The 17 articles reviewed for this study were pulled from 2661 records that met the inclusion criteria. In addition, the authors ranked the studies according to a risk of bias, ranging from low to moderate to severe. Most of the studies fell into the moderate to severe category.

Fink and his fellow researchers used state-level and national data to pull information about nonfatal and fatal overdoses. 

All of the studies examining the association between PDMP implementation and overdose had methodological shortcomings, including inadequate confounding factors and no adjustment for competing laws and policies that might affect overdoses, such as Good Samaritan, naloxone distribution, or medical marijuana laws.

Fink said more research needs to be done to see if medical marijuana is helping to reduce opioid overdoses.

 

2 Responses

  1. Opioids do NOT cause addiction.

    However, prescribing opioids will be highly likely to trigger Substance Use Disorder in the vulnerable individual.

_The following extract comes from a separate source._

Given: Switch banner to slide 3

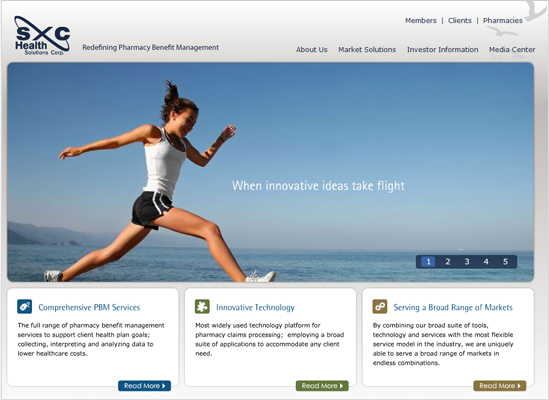Looking at the screenshot, I should pyautogui.click(x=467, y=262).
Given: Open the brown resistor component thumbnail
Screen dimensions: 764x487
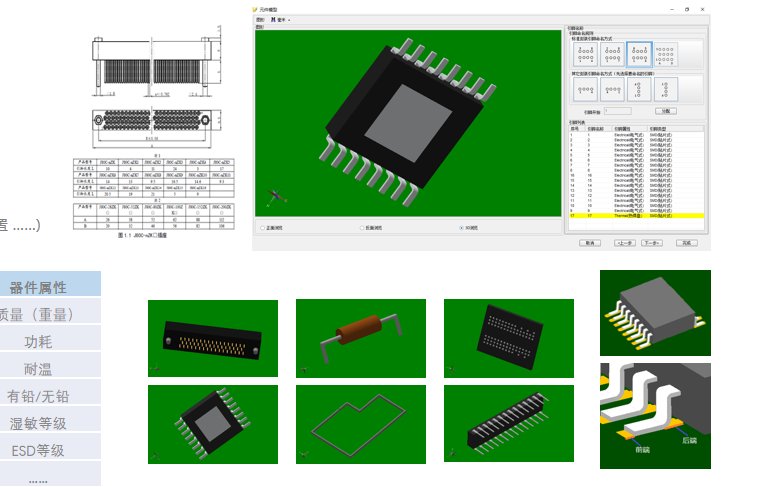Looking at the screenshot, I should [360, 337].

    Only 1% of persons who are prescribed opioids develop “opioid use disorder”, which is actually a subcategory of Substance Use Disorder.

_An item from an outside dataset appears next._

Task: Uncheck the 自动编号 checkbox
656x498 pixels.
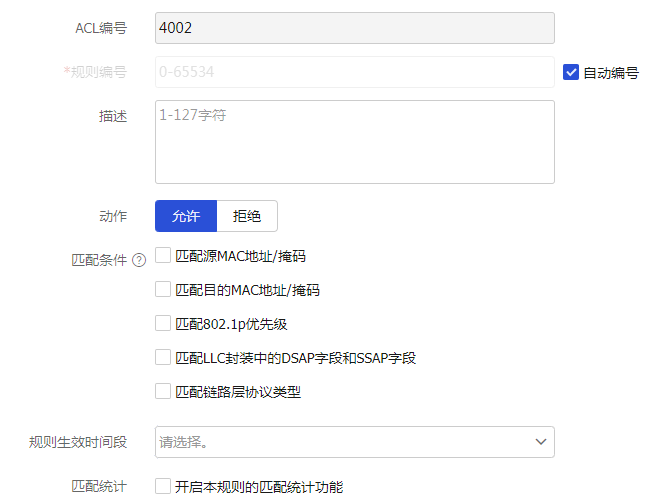Action: (571, 72)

    The other 99% of us will not become addicts when given opioids for pain management. Rather than opioid “use” spiralling our lives out of control, they allow us to live, and participate in activities such as sleeping, walking and sitting (being vertical), washing our hair, grocery shopping, spending time with loved ones, making love, going to a movie or out to dinner, or even *gasp* WORKING!

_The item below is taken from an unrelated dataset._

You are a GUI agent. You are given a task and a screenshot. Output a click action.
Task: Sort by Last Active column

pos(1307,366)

    We must stop conflating opioid dependence – which anyone prescribed therapeutic levels of opioids for medical management of chronic pain conditions will experience – with addiction and polysubstance use disorders, and illicit or street drug substance use.

    It’s killing us.

  2. The Oregon PDMP is a flawed system that no one seems to care about improving despite all the mistakes that have been pointed out with it. The legislature finally made all medical providers sign up for the program, but they are NOT required to use it! Stupidity at it’s political best! State law requires that controlled substance prescriptions be posted on the website within 72 hours of being filled. I have seen prescriptions fail to show up on the system even 3 months later! No one cares! You report it to the PDMP and they blame it on the pharmacy. Your report it to the Oregon Board of Pharmacy and nothing happens. Some of the pharmacies have even failed to make the corrections when they have been notified of their mistakes. Safeway pharmacy of Roseburg, Oregon was so bad that I refuse to allow my patients to fill their medications there. There were prescriptions that hadn’t shown up on the PDMP in over a year! And when I notified Safeway’s corporate office, they refused to even reply back to me! The PDMP could be very useful if it is used properly and in a timely manner. Too many mistakes are being made by pharmacies and the PDMP system to make it truly effective. How about when physicians fail to check their own listing to see what prescriptions have been filled under their license? I know of two physicians in Roseburg who have had their employees write their own pain medication prescriptions without the physician’s knowledge. But guess what? When the physicians were notified by the pharmacy, they didn’t report the illegal acts to the police. No! They hid them and let the employees move on to other medical offices in the area to repeat their same illegal activities. The Oregon Medical Board will not investigate unless one of the participants comes forward to report it! Like that’s really going to happen!